Lettera aperta dell’insegnante indirizzata al vicepresidente della Camera che aveva inserito la scuola teatina nella lista di quelle che non avevano dato “adeguato seguito” al Giorno del Ricordo
CHIETI – “La scuola non è terreno da sorvegliare o schedare, bensì uno spazio autonomo di elaborazione critica e di pensiero libero. La percezione di una scuola sottoposta a logiche di controllo, verifica e potenziale esposizione pubblica rischia di incrinare quel rapporto di fiducia che dovrebbe caratterizzare la relazione tra istituzioni e comunità educante”.
È quanto scrive in una lettera aperta Silvia Elena Di Donato, insegnante di lettere classiche al liceo Vico di Chieti, una delle scuole citate nell’interrogazione parlamentare presentata dal vicepresidente della Camera, Fabio Rampelli (FdI), per non aver dato ‘adeguato seguito’ al Giorno del Ricordo.
“In primo luogo, è necessario correggere un dato di fatto: nel nostro istituto – dice la docente – il tema delle foibe e dell’esodo giuliano-dalmata è stato ed è regolarmente affrontato nell’ambito della programmazione didattica. Appare pertanto evidente che le informazioni poste a fondamento dell’interrogazione risultano, allo stato, non adeguatamente verificate”.

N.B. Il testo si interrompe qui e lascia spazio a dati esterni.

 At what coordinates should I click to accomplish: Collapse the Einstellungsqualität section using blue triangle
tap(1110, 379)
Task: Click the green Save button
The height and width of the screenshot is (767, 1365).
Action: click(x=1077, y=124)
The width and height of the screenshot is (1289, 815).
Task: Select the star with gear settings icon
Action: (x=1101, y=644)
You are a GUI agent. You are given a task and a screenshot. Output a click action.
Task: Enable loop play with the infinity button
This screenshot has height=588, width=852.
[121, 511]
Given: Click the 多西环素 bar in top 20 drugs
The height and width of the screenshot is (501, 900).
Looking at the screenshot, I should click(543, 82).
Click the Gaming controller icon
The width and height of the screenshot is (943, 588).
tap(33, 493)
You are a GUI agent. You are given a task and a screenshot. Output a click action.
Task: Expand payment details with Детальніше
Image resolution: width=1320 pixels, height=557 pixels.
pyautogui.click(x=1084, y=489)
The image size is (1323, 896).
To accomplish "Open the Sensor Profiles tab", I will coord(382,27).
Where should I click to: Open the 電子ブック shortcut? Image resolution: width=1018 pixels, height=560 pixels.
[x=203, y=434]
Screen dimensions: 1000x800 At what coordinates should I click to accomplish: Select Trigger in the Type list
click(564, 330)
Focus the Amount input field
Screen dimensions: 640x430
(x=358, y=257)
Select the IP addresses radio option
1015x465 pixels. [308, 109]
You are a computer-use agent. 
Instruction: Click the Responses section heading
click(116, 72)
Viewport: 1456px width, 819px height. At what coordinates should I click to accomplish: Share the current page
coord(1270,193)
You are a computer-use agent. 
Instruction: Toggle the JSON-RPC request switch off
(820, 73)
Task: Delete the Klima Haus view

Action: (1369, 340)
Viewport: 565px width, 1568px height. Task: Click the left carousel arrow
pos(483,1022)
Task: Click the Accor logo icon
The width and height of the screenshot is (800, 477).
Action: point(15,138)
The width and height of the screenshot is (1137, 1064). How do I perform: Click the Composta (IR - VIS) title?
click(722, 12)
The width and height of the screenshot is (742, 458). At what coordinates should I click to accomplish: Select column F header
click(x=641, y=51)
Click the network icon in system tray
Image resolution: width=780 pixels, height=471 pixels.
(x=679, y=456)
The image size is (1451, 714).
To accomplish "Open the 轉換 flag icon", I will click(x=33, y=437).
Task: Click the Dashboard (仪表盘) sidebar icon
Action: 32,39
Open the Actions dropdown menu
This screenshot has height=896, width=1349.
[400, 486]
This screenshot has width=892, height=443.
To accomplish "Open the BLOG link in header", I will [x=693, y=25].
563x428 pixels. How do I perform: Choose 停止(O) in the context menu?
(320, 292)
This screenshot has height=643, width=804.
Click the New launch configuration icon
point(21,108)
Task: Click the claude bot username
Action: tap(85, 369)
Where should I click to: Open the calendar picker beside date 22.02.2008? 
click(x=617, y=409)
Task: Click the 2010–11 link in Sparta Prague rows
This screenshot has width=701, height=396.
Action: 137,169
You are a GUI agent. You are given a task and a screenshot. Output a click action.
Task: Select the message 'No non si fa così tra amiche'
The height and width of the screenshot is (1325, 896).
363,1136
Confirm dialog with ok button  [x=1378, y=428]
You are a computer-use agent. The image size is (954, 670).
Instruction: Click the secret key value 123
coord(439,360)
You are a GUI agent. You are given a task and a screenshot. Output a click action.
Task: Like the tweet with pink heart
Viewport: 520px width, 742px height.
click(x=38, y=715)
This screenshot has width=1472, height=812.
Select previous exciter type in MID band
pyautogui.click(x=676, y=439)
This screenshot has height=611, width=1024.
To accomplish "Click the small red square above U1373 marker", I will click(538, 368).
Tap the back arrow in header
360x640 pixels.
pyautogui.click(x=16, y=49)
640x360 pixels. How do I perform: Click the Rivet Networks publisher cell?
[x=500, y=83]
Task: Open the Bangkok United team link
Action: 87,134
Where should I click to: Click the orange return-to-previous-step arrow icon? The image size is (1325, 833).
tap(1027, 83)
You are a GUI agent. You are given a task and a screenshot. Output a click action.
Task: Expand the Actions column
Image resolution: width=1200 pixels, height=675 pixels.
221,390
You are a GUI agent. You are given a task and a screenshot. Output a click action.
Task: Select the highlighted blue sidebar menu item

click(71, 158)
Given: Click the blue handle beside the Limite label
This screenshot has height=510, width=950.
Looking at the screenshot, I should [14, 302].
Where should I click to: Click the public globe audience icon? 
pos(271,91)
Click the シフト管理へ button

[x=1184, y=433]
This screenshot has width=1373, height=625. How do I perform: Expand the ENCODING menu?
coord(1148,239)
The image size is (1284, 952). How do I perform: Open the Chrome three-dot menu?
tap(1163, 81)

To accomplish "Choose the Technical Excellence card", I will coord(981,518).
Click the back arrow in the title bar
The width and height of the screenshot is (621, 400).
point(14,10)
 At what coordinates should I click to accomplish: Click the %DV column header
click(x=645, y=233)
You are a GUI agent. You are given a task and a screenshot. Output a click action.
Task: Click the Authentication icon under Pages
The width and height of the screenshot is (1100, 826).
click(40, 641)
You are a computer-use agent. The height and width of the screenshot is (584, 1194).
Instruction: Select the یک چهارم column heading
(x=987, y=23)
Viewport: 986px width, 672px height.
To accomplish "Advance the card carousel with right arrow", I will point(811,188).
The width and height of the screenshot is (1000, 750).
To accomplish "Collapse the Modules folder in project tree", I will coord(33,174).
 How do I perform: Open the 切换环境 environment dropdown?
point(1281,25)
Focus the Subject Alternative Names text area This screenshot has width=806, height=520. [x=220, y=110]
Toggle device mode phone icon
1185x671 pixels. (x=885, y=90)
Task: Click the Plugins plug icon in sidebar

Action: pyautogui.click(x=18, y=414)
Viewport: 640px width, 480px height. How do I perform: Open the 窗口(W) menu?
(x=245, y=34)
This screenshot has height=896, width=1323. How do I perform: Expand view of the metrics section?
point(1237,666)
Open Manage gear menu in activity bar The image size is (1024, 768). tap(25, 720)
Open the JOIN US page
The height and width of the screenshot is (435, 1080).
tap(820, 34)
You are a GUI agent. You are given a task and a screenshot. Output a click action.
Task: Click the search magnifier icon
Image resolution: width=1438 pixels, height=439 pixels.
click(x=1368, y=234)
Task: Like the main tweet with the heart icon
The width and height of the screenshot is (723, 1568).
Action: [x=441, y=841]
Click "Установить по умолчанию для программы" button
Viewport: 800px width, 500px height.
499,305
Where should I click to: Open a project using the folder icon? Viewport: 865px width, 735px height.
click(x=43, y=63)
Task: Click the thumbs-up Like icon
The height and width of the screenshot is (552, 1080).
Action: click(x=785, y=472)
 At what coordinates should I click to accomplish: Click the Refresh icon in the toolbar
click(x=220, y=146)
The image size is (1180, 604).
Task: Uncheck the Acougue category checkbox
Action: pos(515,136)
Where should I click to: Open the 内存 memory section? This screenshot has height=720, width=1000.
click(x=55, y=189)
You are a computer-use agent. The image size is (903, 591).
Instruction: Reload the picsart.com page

L’insegnante sottolinea poi che “l’iniziativa in oggetto rischia di introdurre, anche solo sul piano simbolico, una forma di controllo esterno sull’attività didattica che non trova fondamento nell’ordinamento vigente”, perché “la legge 30 marzo 2004 n. 92 istitutiva del Giorno del Ricordo, pur promuovendo iniziative di sensibilizzazione, non configura obblighi prescrittivi tali da comprimere l’autonomia scolastica”.
Esprimendo “profondo rammarico per il clima che simili iniziative contribuiscono a generare”, Di Donato sottolinea che “chi insegna sa che la memoria non si impone per via normativa, ma si costruisce attraverso un percorso educativo fondato sull’analisi, sul dialogo e sul rispetto delle diverse sensibilità. La scuola, in quanto presidio democratico, non può essere ridotta a luogo di adempimento formale o di verifica esterna, ma deve rimanere uno spazio autonomo di elaborazione critica e di pensiero libero. La scuola è il fondamento della democrazia. E proprio per questo – conclude la docente – deve essere tutelata nella sua autonomia e nella sua funzione educativa, senza indebite pressioni o semplificazioni che rischiano di comprometterne la missione”.